FOR IMMEDIATE RELEASE:
October 7, 2008

34 Supply Chain Leaders Endorse Plan for Chain-wide Electronic Produce Traceability

Thirty-four companies from throughout the produce supply chain have endorsed a new plan developed by the Produce Traceability Initiative (PTI) to move the supply chain to a common standard for electronic produce traceability by the end of 2012. The plan involves adopting a standardized system of case bar-coding for all produce sold in the United States, to allow product to be tracked throughout the distribution chain. The plan will maximize the effectiveness of the industry’s current traceability procedures, improve internal efficiencies and assist public officials when they need to quickly trace back a product.

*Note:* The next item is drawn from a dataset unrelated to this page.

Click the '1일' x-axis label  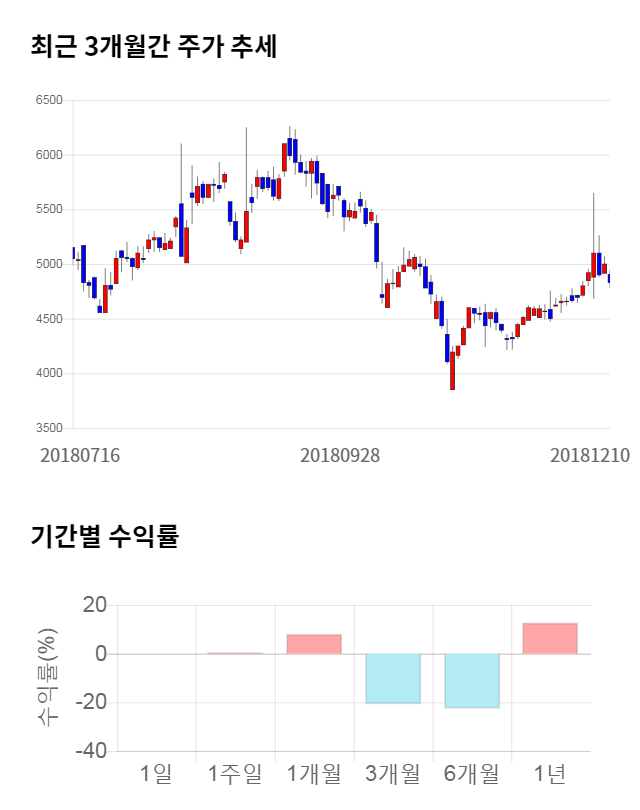coord(157,773)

Intended to enhance overall supply chain traceability in speed and efficiency, a standardized system could significantly improve the industry’s ability to narrow the impact of potential recalls or similar problems.

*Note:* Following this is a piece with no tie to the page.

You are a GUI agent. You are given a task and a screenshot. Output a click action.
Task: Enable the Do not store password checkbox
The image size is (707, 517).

The PTI is administered by Produce Marketing Association (PMA), United Fresh Produce Association (United Fresh) and the Canadian Produce Marketing Association (CPMA). The 34 companies endorsing the plan are members of the PTI’s supply chain-wide Steering Committee. Established in late 2007 to establish industry traceability best practices and set goals for their adoption and accountability, the PTI Steering Committee has been working since then to develop a plan for moving industry to chain-wide, electronic traceability.

“We’ve seen the need for supply chain-wide, electronic traceability across the industry so that we’re able to trace product more quickly and efficiently than we can now,” said PTI Steering Committee Chair and Food Lion, LLC Chief Operating Officer Cathy Green. “The new plan is achievable by companies large and small across the entire supply chain, works with companies’ existing information management systems, and supports public health goals as well as provides industry benefits. Implementing this initiative across the industry will require a multi-year transition effort, but is achievable.”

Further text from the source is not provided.